Sprint Corp. (NYSE:S) Chief Executive Officer Dan Hesse has said that he expects more mergers and acquisitions within the wireless industry in an interview at the IFA Consumer Electronics conference in Berlin on Friday.
The remarks come after British wireless carrier Vodafone (NASDAQ:VOD) announced earlier this week that it would sell its 45 percent stake in U.S. carrier Verizon Wireless to Verizon Communications (NYSE:VZ), Vodafone’s partner in the venture. Verizon will pay $130 billion to buy Vodafone out, the biggest deal in over a decade. Verizon has already started pursuing funding for the deal, which will give it control of the biggest 4G LTE network in the U.S. The companies said they expect the transaction to close in the first quarter of 2014.
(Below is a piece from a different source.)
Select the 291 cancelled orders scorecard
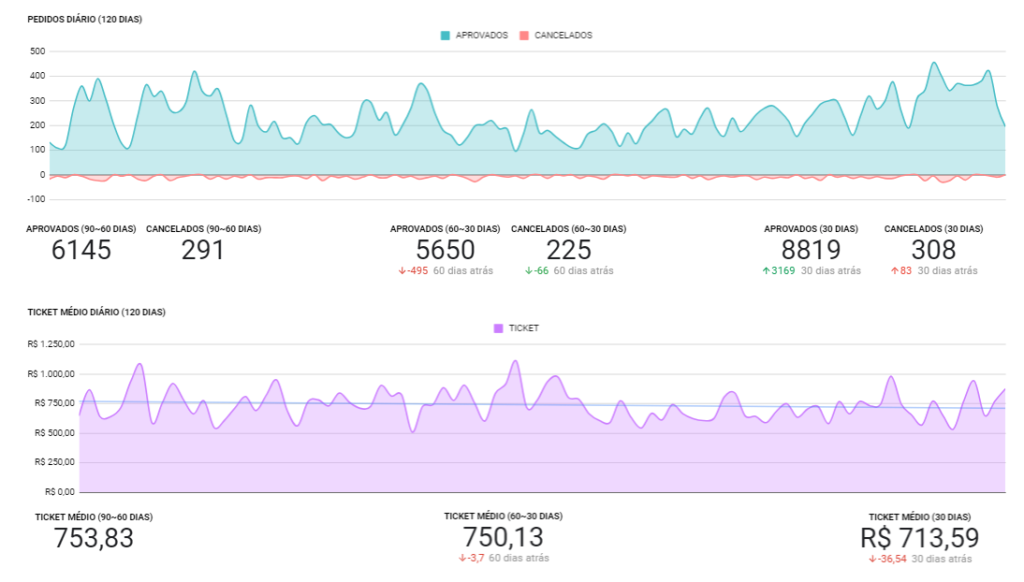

According to a report from Bloomberg, Hesse told reporters, “More consolidation in the industry is inevitable as phone carriers need more capacity to continue to invest and improve services. That’s also been reflected in what we’ve seen with Vodafone and Verizon. We should see more deals in the coming future.”
Sprint itself sold a majority stake to Japanese carrier SoftBank Corp. (SFTBY.PK) earlier this summer. SoftBank purchased a 78 percent stake in Sprint for $21.6 billion in a deal that closed back in July. SoftBank CEO Masayoshi Son has said he plans to turn the third-largest wireless carrier in the U.S. into a real competitor against top dogs AT&T (NYSE:T) and Verizon, and eventually turn SoftBank into the biggest wireless carrier in the world.
AT&T isn’t out of the action either as it has expressed interest in buying whatever’s left of Vodafone after the Verizon deal goes through. AT&T has been looking for a way to expand into Europe for awhile and Vodafone has assets all over the continent. But, it has also been suggested that Vodafone will use the cash from Verizon to expand into offering popular bundle packages that include broadband and cable as well as wireless phone service. AT&T said it would lose interest in Vodafone if the company chooses to expand outside just phone service.
Hesse also said that a foreign expansion may be in the cards for Sprint in the future. All in all, the wireless industry seems to be shrinking, and American consumers can only hope we don’t end up in the same situation as Canada.